Today is the first time that the whole college, staff, students and volunteers, gather for worship and preaching. Everyone is reminded that we are here to study God’s law, and practise His word before we teach others (Ezra 7:10).

Wednesday 25 August

It is time for some serious academic work as both year groups go to their classrooms for introductory lectures. The first lecture is about the weekly evangelistic ministry that all students must do. Some choose to join the teams, visiting refugees, prisoners or prostitutes; others are involved with activities for children or teenagers in the village. One team concentrates entirely on praying for all the outreaches while another brave group goes out onto the streets of Nijmegen and offer to pray for passersby.

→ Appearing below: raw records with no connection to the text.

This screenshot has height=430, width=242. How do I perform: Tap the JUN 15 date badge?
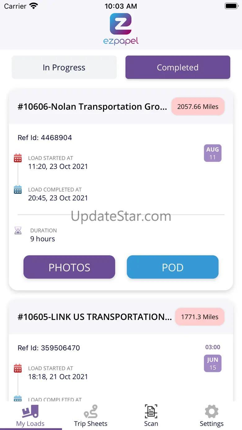coord(213,363)
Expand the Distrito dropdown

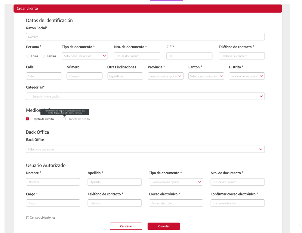(247, 76)

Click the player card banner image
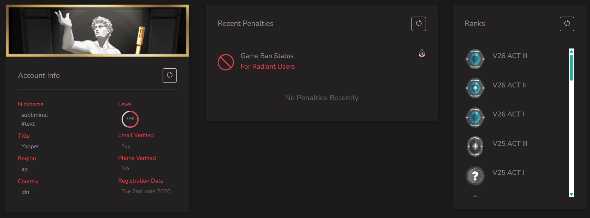97,30
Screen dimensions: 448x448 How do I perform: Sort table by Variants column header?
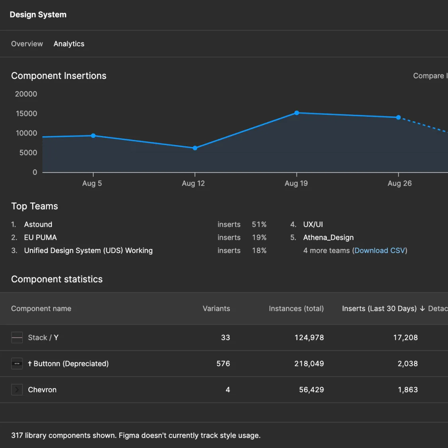pos(216,308)
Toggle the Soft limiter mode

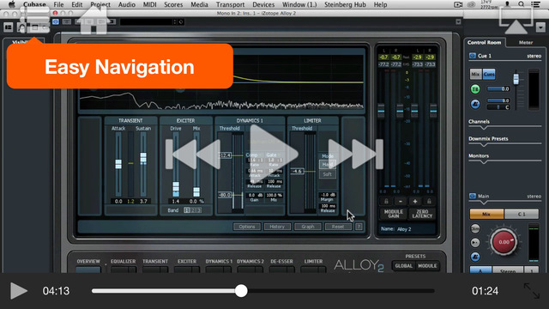click(x=327, y=174)
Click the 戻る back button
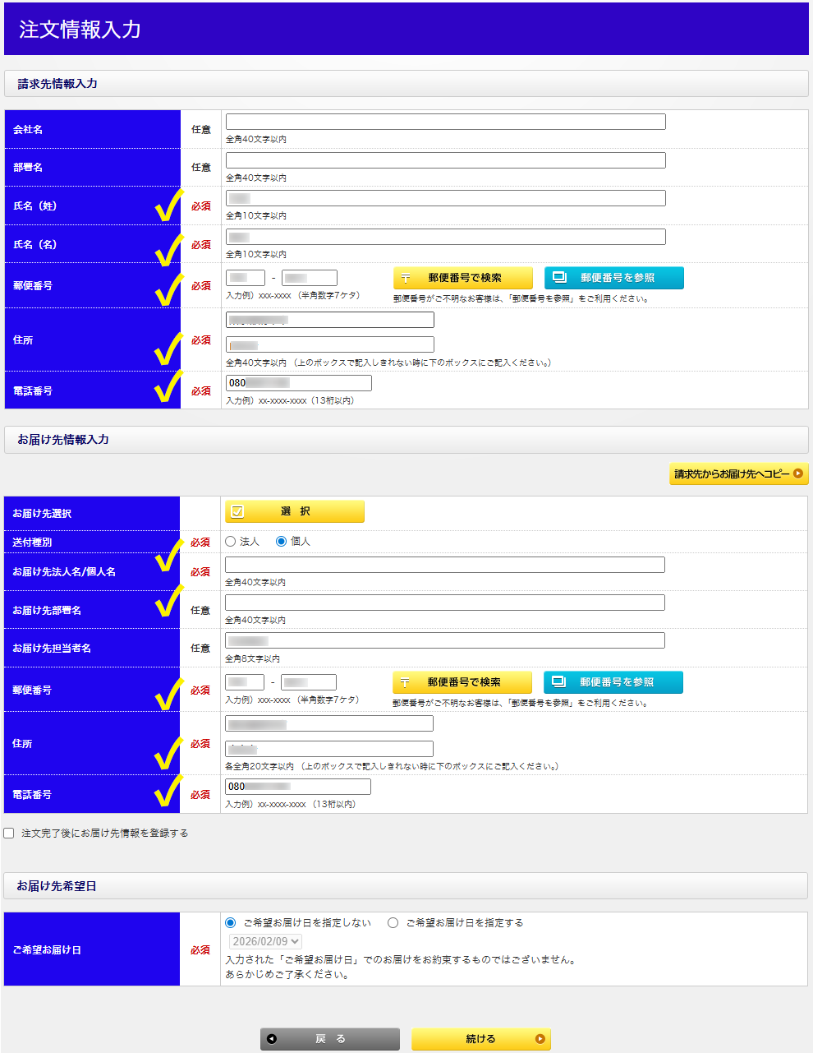Viewport: 813px width, 1053px height. click(329, 1039)
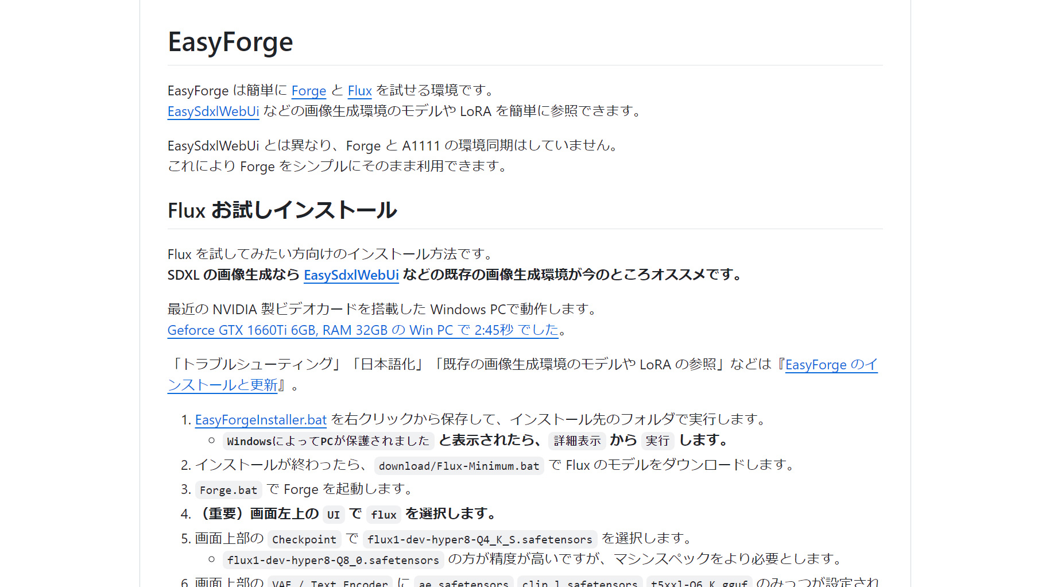This screenshot has width=1042, height=587.
Task: Click the 詳細表示 code label
Action: tap(577, 441)
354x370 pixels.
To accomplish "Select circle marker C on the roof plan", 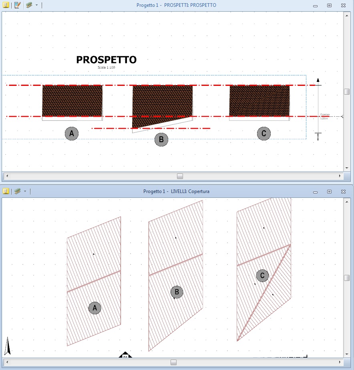I will 262,275.
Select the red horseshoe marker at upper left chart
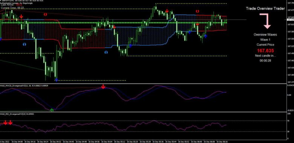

After a coffee break, an immovable institution in Dutch life, the students do an introduction to Cultural Awareness. How do you get ten nationalities to live together in peace and harmony? This doesn’t just happen. It needs strong biblical teaching, constant monitoring and a good example from the fourteen staff who themselves come from different countries and backgrounds.

The students emerge from their first taste of academic life looking tired but the two girls who care for the pre-school children look even more exhausted.

Thursday 26 August

The first year students are on a field trip sampling the delights of Dutch culture. The morning is spent on a local farm, learning how cheese is made and then sampling the end product. The rain was torrential, reminding me of home! The afternoon is spent visiting an inner city café where Christians work with homeless people and addicts. A walk down a narrow lane brings the unfamiliar smells of drugs being sold and smoked in dingy coffee shops. We are soon out into a bright shopping street where the students are given an hour to do an ethnographical survey – they sit in a café, watch people and record everything that is different from back home. A fascinating exercise and one they can use anywhere in the world to help them observe another culture.

Friday 27 August

It’s back to the classroom today. The first years have a lecture on how to write an assignment. This is different in every institution and it can be very hard to adjust your style of learning if you come from an Asian country. For the second years it’s straight into a course on Ecclesiology.

The week ends with a treasure hunt around the buildings and grounds. All ages take part and enjoy being together. At the end of the evening nobody wants to leave. Are they happy chatting or just too tired to move?!

Saturday 28 August

The Sept/Oct issue of The Evangelical Magazine arrives bringing good news from a distant country (Prov. 15:30). Time to relax and reconnect with home!

Christine Owens was a resident member of staff of Cornerstone Centre for Intercultural Studies, Holland.